I am learning c++ and am learning about the virtual keyword. I have scoured the internet trying to understand it to no avail. I went into my editor and did the following experiment, expecting it to print out the base message twice (because I was under the impression that the virtual keyword is needed to override functions). However, it printed out two different messages. Can someone explain to me why we need the virtual keyword if we can simply override functions and still seemingly get polymorphic behavior? Perhaps someone can help me and other people in the future understand virtual vs. overriding. (The output I am getting is "I am the base" followed by "I am the derived").
#include <iostream>
using namespace std;
class Base{
public:
void printMe(){
cout << "I am the base" << endl;
}
};
class Derived: public Base{
public:
void printMe(){
cout << "I am the derived" << endl;
}
};
int main() {
Base a;
Derived b;
a.printMe();
b.printMe();
return 0;
}
Consider the following example. The important line to illustrate the need for virtual
and override
is c->printMe();
. Note that the type of c
is Base*
, however due to polymorphism it is correctly able to call the overridden method from the derived class.
#include <iostream>
class Base{
public:
virtual void printMe(){
std::cout << "I am the base" << std::endl;
}
};
class Derived: public Base{
public:
void printMe() override {
std::cout << "I am the derived" << std::endl;
}
};
int main() {
Base a;
Derived b;
a.printMe();
b.printMe();
Base* c = &b;
c->printMe();
return 0;
}
The output is
I am the base
I am the derived
I am the derived
With the code you have, if you do this
Derived derived;
Base* base_ptr = &derived;
base_ptr->printMe();
What do you think happens?
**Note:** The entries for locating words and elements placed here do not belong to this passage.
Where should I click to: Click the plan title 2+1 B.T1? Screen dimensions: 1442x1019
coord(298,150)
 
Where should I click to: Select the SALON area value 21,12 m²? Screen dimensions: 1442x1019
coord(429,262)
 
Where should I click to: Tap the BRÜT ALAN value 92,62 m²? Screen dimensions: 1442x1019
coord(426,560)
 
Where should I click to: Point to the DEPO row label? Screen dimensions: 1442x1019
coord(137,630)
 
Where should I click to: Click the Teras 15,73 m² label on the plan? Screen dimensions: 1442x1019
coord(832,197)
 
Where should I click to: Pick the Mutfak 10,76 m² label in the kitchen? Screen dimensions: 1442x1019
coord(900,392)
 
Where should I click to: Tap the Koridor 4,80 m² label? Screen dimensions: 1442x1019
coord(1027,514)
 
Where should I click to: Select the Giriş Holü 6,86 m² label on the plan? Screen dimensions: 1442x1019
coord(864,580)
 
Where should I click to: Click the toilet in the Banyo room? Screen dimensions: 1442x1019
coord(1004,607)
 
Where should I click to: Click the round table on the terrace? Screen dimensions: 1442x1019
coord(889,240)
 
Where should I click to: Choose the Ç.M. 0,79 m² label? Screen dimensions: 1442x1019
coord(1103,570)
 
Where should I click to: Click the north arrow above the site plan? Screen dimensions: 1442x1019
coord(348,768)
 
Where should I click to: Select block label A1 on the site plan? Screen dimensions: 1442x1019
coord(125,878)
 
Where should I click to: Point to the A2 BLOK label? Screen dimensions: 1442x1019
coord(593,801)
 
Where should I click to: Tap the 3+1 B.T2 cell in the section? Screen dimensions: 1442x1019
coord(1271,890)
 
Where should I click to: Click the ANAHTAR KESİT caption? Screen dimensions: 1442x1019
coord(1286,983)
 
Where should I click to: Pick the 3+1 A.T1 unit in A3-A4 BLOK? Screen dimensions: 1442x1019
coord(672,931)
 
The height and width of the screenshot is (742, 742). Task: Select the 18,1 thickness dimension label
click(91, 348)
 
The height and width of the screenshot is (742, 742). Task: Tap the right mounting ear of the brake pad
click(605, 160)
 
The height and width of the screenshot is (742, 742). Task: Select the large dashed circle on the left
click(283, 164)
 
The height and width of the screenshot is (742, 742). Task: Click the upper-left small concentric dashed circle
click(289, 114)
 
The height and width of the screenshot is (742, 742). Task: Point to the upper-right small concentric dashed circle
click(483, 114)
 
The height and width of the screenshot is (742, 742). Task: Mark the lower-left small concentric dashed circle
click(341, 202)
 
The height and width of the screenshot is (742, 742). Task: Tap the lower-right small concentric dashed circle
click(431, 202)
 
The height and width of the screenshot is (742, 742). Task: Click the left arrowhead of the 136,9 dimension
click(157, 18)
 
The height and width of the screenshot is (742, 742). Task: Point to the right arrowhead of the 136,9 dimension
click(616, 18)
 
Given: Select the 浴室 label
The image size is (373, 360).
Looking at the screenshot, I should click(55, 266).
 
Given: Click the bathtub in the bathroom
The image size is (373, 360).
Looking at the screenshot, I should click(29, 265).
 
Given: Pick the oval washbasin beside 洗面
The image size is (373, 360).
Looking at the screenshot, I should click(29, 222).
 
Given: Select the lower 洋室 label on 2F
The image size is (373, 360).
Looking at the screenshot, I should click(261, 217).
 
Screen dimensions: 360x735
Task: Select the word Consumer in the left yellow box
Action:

It will not print out I am the derived
because the method is not virtual, and the dispatch is done off the static type of the calling object (i.e. Base
). If you change it to virtual the method that is called will depend on the dynamic type of the object and not the static type.
You're not seeing the behaviour here because you've declared b
to be of type Derived
so the compiler knows what functions to use. In order to expose why virtual
is necessary you need to mix things up:
int main() {
Base a;
Base *b = new Derived();
a.printMe();
b->printMe();
delete b;
return 0;
}
Now b
is of type Base*
which means it's going to use the functions on Base
plus whatever's in the virtual function table. This breaks your implementation. You can fix it by properly declaring things virtual
.
override
is a new keyword added in C++11.
You should use it because:
the compiler will check if a base class contains a matching virtual
method. This is important since some typo in the method name or in its list of arguments (overloads are allowed) can lead to the impression that something was overridden when it really was not.
if you use override
for one method, the compiler will report an error if another method is overridden without using the override
keyword. This helps detect unwanted overrides when symbol collisions happen.
virtual
doesn't mean "override". In class doent use "override" keyword than to override a method you can simply write this method omitting "virtual" keyword, override will happen implicitly. Developers were writing virtual
before C++11 to indicate their intention of override. Simply put virtual
means: this method can be overridden in a subclasses.